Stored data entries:
━━━━━━━━━━━━━━━━━━━━━━━━━━━━━━

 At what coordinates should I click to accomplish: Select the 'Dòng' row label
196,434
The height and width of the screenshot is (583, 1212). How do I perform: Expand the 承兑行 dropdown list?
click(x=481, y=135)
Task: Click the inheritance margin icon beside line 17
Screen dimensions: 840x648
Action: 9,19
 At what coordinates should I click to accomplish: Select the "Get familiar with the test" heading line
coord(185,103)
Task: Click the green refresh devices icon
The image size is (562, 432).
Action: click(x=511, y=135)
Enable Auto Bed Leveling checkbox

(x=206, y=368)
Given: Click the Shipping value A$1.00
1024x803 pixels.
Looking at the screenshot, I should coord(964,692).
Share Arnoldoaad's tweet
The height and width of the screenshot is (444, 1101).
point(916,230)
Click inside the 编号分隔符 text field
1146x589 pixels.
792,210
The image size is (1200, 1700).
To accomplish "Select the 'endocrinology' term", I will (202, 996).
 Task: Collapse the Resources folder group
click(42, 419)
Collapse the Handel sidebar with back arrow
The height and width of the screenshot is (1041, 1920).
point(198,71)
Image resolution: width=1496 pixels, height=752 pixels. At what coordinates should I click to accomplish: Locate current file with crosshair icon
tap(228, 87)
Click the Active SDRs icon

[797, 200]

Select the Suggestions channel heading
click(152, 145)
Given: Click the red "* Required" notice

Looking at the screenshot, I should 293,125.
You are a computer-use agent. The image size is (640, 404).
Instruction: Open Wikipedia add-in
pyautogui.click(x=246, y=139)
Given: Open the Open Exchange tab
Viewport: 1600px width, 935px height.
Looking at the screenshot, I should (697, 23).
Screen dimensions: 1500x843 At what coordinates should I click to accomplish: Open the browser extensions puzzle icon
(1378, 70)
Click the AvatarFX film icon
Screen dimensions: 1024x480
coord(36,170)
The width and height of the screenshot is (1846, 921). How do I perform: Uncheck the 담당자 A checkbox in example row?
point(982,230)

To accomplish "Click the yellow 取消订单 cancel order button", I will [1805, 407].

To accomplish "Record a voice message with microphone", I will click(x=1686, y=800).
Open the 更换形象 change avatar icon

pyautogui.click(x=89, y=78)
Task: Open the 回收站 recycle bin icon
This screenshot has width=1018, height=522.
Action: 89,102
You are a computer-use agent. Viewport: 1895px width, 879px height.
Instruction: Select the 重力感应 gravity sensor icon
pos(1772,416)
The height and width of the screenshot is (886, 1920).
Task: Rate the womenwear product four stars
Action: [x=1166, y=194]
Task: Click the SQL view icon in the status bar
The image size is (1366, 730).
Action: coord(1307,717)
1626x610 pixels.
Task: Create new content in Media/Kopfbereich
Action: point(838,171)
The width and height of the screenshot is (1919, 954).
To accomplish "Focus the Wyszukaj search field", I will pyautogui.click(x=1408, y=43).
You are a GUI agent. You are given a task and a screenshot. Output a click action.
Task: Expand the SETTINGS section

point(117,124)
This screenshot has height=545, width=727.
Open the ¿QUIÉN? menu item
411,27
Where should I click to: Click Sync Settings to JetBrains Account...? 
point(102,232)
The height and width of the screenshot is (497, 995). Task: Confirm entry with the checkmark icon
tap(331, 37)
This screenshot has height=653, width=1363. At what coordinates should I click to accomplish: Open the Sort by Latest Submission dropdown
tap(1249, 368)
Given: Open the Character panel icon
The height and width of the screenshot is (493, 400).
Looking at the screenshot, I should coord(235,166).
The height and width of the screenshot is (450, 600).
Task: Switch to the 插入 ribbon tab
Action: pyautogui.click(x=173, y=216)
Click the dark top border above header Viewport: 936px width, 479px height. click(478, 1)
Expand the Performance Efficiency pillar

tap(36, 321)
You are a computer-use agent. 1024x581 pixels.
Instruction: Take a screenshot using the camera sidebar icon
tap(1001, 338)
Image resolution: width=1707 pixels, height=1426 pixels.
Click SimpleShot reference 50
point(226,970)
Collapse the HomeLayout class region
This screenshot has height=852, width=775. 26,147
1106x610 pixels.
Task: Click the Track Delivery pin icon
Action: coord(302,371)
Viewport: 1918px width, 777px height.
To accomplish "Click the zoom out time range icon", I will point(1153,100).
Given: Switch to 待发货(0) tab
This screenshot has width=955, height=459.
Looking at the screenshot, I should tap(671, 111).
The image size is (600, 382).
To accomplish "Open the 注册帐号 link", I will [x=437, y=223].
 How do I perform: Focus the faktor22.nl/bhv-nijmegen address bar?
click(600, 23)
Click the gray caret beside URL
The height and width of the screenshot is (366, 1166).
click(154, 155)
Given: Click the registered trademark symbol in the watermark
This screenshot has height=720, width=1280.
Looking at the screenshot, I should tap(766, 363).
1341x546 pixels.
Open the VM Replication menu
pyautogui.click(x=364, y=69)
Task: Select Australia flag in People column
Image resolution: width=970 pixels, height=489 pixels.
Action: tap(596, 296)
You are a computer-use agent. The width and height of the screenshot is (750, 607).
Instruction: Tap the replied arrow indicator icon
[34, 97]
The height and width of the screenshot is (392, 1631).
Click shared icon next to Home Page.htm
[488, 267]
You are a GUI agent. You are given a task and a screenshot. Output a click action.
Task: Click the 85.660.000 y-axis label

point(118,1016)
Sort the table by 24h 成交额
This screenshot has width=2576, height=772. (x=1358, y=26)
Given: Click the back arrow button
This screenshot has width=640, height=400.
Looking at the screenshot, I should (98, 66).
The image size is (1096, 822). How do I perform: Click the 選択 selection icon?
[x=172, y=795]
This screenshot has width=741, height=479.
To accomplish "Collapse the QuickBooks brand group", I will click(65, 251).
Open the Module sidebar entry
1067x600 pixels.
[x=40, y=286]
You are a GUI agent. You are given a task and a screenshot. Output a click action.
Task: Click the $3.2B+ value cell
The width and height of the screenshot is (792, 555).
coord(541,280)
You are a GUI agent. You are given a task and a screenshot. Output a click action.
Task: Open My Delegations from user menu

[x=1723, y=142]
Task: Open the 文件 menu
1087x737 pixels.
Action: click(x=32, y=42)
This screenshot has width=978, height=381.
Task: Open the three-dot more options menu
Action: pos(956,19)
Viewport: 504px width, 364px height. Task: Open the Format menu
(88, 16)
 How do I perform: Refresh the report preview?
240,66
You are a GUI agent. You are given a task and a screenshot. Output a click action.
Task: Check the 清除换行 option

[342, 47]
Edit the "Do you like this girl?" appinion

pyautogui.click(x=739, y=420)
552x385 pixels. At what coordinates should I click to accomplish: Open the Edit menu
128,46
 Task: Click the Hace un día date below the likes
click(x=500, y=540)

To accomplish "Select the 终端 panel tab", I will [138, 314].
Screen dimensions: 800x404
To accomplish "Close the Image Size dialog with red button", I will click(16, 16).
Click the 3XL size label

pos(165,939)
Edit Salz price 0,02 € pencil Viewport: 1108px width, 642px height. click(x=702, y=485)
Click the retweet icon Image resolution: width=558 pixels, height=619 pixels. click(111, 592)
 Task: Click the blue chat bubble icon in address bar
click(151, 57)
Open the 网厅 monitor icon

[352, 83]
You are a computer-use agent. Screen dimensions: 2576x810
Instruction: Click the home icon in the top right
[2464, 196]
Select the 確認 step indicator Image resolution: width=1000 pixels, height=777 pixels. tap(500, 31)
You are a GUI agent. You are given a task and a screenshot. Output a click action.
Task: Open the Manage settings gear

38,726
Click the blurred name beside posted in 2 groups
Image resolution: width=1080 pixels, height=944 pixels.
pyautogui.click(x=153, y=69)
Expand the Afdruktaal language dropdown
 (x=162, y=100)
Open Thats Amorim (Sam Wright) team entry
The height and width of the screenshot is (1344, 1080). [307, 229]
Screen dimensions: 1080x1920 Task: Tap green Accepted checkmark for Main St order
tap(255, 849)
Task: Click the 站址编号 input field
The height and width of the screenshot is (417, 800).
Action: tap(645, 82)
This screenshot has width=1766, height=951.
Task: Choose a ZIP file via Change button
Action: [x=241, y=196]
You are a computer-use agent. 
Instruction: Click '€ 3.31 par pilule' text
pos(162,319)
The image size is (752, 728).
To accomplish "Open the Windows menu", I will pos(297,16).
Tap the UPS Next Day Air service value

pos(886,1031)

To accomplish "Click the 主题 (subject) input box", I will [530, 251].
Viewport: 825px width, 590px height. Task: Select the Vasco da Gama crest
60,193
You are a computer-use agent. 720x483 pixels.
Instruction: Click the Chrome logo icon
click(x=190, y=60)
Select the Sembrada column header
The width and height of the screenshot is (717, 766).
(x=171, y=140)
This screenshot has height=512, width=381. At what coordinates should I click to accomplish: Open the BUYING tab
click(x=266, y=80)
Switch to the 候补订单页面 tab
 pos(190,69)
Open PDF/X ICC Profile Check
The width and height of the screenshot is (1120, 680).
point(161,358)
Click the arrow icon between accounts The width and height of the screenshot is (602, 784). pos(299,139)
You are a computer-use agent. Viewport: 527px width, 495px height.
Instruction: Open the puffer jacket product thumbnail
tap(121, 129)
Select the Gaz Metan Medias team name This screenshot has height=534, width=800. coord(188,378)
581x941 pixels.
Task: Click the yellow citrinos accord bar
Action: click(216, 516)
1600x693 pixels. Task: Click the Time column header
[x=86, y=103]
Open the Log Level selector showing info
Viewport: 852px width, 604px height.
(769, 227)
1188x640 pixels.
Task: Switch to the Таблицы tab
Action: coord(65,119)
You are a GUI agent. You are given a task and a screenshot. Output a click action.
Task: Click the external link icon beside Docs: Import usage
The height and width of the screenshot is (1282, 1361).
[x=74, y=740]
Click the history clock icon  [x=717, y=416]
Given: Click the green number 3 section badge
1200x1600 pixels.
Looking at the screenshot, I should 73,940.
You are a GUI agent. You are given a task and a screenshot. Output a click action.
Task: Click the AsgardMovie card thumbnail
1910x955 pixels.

━━━━━━━━━━━━━━━━━━━━━━━━━━━━━━

_PROBLEM DESCRIPTION_
What is needed is every line from the start of the entries through the line containing "Given: Open the Open Exchange tab", returned word for word and nothing else.

_YOUR SOLUTION_
 At what coordinates should I click to accomplish: Select the 'Dòng' row label
196,434
The height and width of the screenshot is (583, 1212). How do I perform: Expand the 承兑行 dropdown list?
click(x=481, y=135)
Task: Click the inheritance margin icon beside line 17
Screen dimensions: 840x648
Action: 9,19
 At what coordinates should I click to accomplish: Select the "Get familiar with the test" heading line
coord(185,103)
Task: Click the green refresh devices icon
The image size is (562, 432).
Action: click(x=511, y=135)
Enable Auto Bed Leveling checkbox

(x=206, y=368)
Given: Click the Shipping value A$1.00
1024x803 pixels.
Looking at the screenshot, I should coord(964,692).
Share Arnoldoaad's tweet
The height and width of the screenshot is (444, 1101).
point(916,230)
Click inside the 编号分隔符 text field
1146x589 pixels.
792,210
The image size is (1200, 1700).
To accomplish "Select the 'endocrinology' term", I will (202, 996).
 Task: Collapse the Resources folder group
click(42, 419)
Collapse the Handel sidebar with back arrow
The height and width of the screenshot is (1041, 1920).
point(198,71)
Image resolution: width=1496 pixels, height=752 pixels. At what coordinates should I click to accomplish: Locate current file with crosshair icon
tap(228, 87)
Click the Active SDRs icon

[797, 200]

Select the Suggestions channel heading
click(152, 145)
Given: Click the red "* Required" notice

Looking at the screenshot, I should 293,125.
You are a computer-use agent. The image size is (640, 404).
Instruction: Open Wikipedia add-in
pyautogui.click(x=246, y=139)
Given: Open the Open Exchange tab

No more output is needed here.